Since the mid-2000s, the effects of proppant on hydrocarbon recovery began to gain significantly more attention from frac engineers, executive leadership and even on Wall Street as the modern industry spotlight shifted to operating efficiency and return on capital. As publicly traded operators began to search for ways to maximize return, high-volume consumables such as proppant were some of the lowest hanging fruit for enhancing efficiencies and a closer look was taken. As the industry progressed into 2015, proppant preference began shifting away from coarser mesh sand such as 20/40 and 30/50, in favor of finer grades such as 40/70 and 100 mesh. Results from thousands of fine-mesh wells supported substantial benefits from the switch. Finer mesh proppants have now become the norm, yet the industry is constantly innovating, and engineers are now challenging the 100 mesh status quo to determine the benefits of pumping even finer sand.
A modern proppant
The modern 200 mesh is a finer, lighter proppant. Its physical properties allow the smaller particles to stay suspended longer in slickwater mixtures and more easily flow around corners or rock whereas larger grain sands typically settle out. Historically, the industry has referred to 200 mesh as “silica flour” and found it less practical for fracturing and most useful in cementing applications such as zonal isolations. However, as the proppant industry has matured, sieve distributions have become more accurately defined. Modern 200 mesh is coarser than legacy silica flour (Figure 1) and, as a result, supports different physical properties.

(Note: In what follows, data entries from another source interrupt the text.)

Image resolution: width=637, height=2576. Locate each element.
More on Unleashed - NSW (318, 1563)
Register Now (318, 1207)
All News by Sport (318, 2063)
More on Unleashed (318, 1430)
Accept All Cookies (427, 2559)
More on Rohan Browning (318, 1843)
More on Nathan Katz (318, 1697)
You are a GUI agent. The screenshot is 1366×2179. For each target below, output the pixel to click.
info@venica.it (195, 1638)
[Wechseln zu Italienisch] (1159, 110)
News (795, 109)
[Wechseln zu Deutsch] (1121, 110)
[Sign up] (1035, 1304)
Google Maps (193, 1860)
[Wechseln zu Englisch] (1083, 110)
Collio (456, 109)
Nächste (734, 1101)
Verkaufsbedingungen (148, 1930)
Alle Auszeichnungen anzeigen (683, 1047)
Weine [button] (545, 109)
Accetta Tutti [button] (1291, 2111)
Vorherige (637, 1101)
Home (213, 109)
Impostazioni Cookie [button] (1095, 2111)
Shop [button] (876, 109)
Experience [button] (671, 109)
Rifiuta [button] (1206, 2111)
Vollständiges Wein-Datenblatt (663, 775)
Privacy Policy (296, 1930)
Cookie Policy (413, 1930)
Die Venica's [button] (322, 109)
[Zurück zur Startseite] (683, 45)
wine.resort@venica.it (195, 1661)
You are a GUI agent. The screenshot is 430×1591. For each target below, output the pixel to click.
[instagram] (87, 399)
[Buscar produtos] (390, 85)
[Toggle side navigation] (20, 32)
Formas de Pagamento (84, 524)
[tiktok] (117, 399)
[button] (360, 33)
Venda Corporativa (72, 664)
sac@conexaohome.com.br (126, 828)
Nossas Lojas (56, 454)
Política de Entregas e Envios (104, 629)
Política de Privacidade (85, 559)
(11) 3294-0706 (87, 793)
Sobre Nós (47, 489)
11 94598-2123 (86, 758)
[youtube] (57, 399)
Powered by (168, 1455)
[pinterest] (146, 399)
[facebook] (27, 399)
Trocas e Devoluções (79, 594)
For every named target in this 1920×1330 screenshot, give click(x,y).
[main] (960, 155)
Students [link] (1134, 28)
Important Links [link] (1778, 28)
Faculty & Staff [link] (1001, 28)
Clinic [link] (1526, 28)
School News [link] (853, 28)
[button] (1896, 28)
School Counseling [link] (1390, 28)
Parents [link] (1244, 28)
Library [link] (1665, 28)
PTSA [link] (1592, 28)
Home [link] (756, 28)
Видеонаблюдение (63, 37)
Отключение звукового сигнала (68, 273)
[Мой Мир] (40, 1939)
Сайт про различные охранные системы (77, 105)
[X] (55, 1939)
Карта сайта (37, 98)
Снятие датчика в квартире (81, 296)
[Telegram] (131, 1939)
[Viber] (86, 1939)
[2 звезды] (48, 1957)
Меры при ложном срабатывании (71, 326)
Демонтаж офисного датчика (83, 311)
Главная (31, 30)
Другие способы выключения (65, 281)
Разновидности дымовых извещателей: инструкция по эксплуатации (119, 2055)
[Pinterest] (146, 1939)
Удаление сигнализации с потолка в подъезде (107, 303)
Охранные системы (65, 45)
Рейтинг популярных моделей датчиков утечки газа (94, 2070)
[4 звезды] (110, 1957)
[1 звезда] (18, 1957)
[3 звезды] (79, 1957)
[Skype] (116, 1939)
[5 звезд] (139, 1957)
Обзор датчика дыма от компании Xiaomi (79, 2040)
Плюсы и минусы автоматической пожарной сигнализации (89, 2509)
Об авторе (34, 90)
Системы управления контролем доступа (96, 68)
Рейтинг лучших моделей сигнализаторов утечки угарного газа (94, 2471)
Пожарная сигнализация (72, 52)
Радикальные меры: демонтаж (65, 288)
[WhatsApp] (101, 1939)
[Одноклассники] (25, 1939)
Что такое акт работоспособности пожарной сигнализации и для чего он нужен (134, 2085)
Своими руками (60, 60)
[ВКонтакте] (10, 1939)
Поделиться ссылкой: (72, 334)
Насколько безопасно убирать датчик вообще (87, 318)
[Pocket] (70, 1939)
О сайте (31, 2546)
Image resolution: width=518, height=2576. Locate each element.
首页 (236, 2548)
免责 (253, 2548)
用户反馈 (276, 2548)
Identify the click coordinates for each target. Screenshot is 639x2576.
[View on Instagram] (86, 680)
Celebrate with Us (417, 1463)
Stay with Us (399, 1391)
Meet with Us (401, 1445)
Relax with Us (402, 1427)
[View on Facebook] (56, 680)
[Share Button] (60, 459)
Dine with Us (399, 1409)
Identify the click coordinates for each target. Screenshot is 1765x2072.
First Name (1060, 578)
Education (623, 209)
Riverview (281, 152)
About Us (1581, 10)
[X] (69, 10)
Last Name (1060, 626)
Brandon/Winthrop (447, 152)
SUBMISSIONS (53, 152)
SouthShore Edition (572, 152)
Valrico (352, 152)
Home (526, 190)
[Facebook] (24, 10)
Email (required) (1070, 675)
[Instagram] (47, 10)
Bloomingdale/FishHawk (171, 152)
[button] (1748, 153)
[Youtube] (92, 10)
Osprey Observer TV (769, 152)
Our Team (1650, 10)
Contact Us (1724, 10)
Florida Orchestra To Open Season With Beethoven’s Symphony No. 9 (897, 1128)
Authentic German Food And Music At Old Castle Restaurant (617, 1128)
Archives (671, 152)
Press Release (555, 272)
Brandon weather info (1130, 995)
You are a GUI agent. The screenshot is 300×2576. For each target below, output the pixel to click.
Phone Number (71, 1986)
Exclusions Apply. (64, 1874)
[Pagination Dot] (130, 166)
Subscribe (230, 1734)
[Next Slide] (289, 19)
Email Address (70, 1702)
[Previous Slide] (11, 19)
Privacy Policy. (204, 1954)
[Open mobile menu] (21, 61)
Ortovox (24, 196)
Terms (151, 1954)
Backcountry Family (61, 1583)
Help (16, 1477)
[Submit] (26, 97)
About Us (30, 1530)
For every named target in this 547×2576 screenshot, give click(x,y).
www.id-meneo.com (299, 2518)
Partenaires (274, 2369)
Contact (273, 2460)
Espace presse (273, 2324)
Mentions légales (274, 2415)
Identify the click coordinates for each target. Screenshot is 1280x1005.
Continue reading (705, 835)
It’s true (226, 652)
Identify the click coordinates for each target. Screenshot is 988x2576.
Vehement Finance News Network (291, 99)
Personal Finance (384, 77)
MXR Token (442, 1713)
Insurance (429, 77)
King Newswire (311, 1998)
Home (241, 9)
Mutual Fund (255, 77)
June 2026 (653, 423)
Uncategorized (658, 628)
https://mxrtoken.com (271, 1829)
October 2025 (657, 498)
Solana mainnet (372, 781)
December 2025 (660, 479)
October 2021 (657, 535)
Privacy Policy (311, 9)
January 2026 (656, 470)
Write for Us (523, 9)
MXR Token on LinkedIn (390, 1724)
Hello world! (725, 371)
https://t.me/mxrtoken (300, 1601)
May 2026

The smaller grain sizes of 200 mesh increase flowability and penetrate farther into fractures when pumped in larger volumes. This allows fractures to remain open longer in locations that would typically close because they are physically unreachable by the coarser grains. Additionally, naturally occurring 200 mesh provides favorable crush strength—minimum K-factors check in at more than 13,000 psi. Higher K-factors indicate the proppants’ resistance to crush under high pressure. Once sand “crushes out,” its ability to prop open fractures in shale significantly diminishes. In comparison, typical K-factors for premium Northern white 100 mesh are of 10,000 psi to 11,000 psi.
Engineers have attributed the success of 200 mesh in wells to its ability to be placed within the complex fracturing networks and its improved capacity in slickwater systems as compared to 100 mesh designs. In addition, 200 mesh proppants provide less wash out around perforations and result in more evenly distributed fractures and higher crush strengths.
Applying fine-mesh proppant
The benefits of fine-mesh proppants have been understood for years. The industry has been materially using modern 200 mesh in frac designs since 2016. Operators claim that its use does not compromise existing fracturing routines and can be used in place of coarser mesh sizes at any point during the fracturing process, whether that be leading in, tailing out or through complete substitution. Some select operators have adopted frac designs that omit 100 mesh and other coarse-grain sands completely and solely focus on the benefits of fine mesh.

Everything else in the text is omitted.